The next day we headed south to Woodstock where I was able to tackle some lovely gravel. The rolling green meadows sprinkled with wildflowers and a backdrop of mixed hardwoods and balsam trees made for a magical setting. The air was cool and crisp, and I set out early again (I pedaled by a still group of horses standing in a meadow–still asleep). The climbs were hard and beautiful; I wanted to ride all day, but only had a couple hours.
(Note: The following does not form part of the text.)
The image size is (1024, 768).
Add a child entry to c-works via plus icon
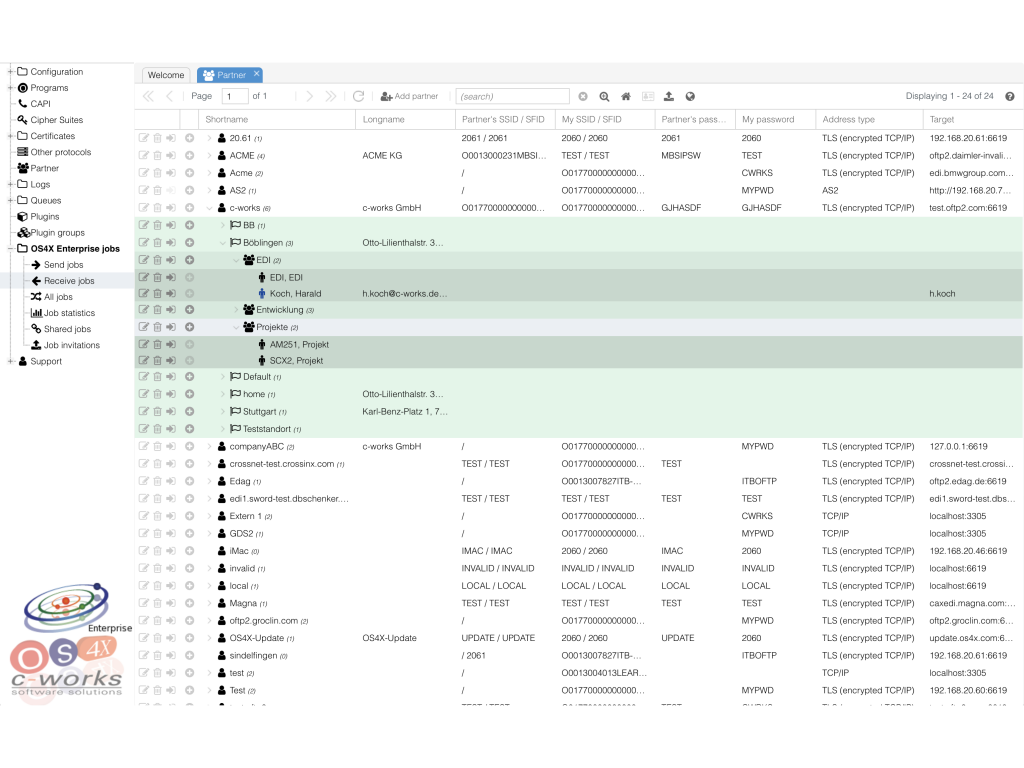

That afternoon I returned home for an hour, repacked and headed east to pick up my son and head to my folks place in Boston to visit. This was my rest day from the bike–but I got to visit with my parents and an old friend from high school. We only stayed a day before heading back, doing a ton of laundry, and repacking yet again for a camping trip back in Vermont. I brought my bike, but sadly never unpacked it. My son and I were vacationing with another family and the dynamic just didn’t lend itself to riding. We hiked instead. At least I had the wisdom to schedule a sitter so I could sneak in another AM ride before setting off for Vermont. I kept with a climbing theme and finally summited Skinner for the first time this year. Strava never picked up the climb, which was disappointing–I wanted to see if I made it up any faster then before.
After a couple of nights sleeping under some of the most beautiful stars in the world, hanging with long time friends and their kids, who get along with my kid better than siblings, the mountain air, and teaching my son how to whittle a proper marshmallow stick, we returned home.
I got a ride in Friday evening, Saturday, and again Sunday. The weekend rides were focused on building some more intensity on mixed surfaces. Sunday I practiced cyclocross skills–dismounts, carries, remounts. I feel good about some of the work I did on the bike. I didn’t put up huge distances last week but looking at my activity vs. last year–I’m in good shape. The true test will be August 29th, which kicks of my cyclocross season.
All & all a much needed vacation with lots of outdoor time and great time with my son, family and friends. Although I do think I need a bike exclusive weekend with like minded people. An escape where I can go out and ride 4-6 hours a day for 2-3 days. Yeah, I could go for that.
Last Saturday, Laura came to town to settle a bet.
The prize was the JAM Grand Fundo a fund-raising ride for up-and-coming young cyclists. It’s an incredibly popular event, headed up by National Cyclocross Champion Jeremy Powers, who happens to be a local.
We signed up for this event back in March. Laura has had a TON of life event stuff going on, and I’m impressed she found the time to eek out an entire weekend in western Mass. After a big interstate move, she underwent surgery for a problematic thyroid. A couple of days later, she discovered that it was cancer. The good news was that the cancer was completely removed with the surgery. That said, we made the call to downgrade from the Fundo (70 miles, 6500 ft of climbing) to the Mini-Fundo (40 miles, 3500 feet of climbing). It was the right call. The ride was still tough, still beautiful, still packed with great folks who just enjoyed the picture perfect day for riding bikes with others in the cycling community.
After the event, we hung out for the BBQ, the local micro brew, and baked goods. I got to chat with a few friends from the cyclocross season and briefly connect with my new team’s captain Kathy from KIT.
The following day we struck out for a little recovery mountain biking at Nonotuck Park.
It was a great weekend and Laura & I finally got to ride together, which was pretty cool. Now that she’s moved slightly further north, we’re hoping to get together again for another day of fun on bikes, and perhaps a replay of the Fundo, this time the 70 mile version.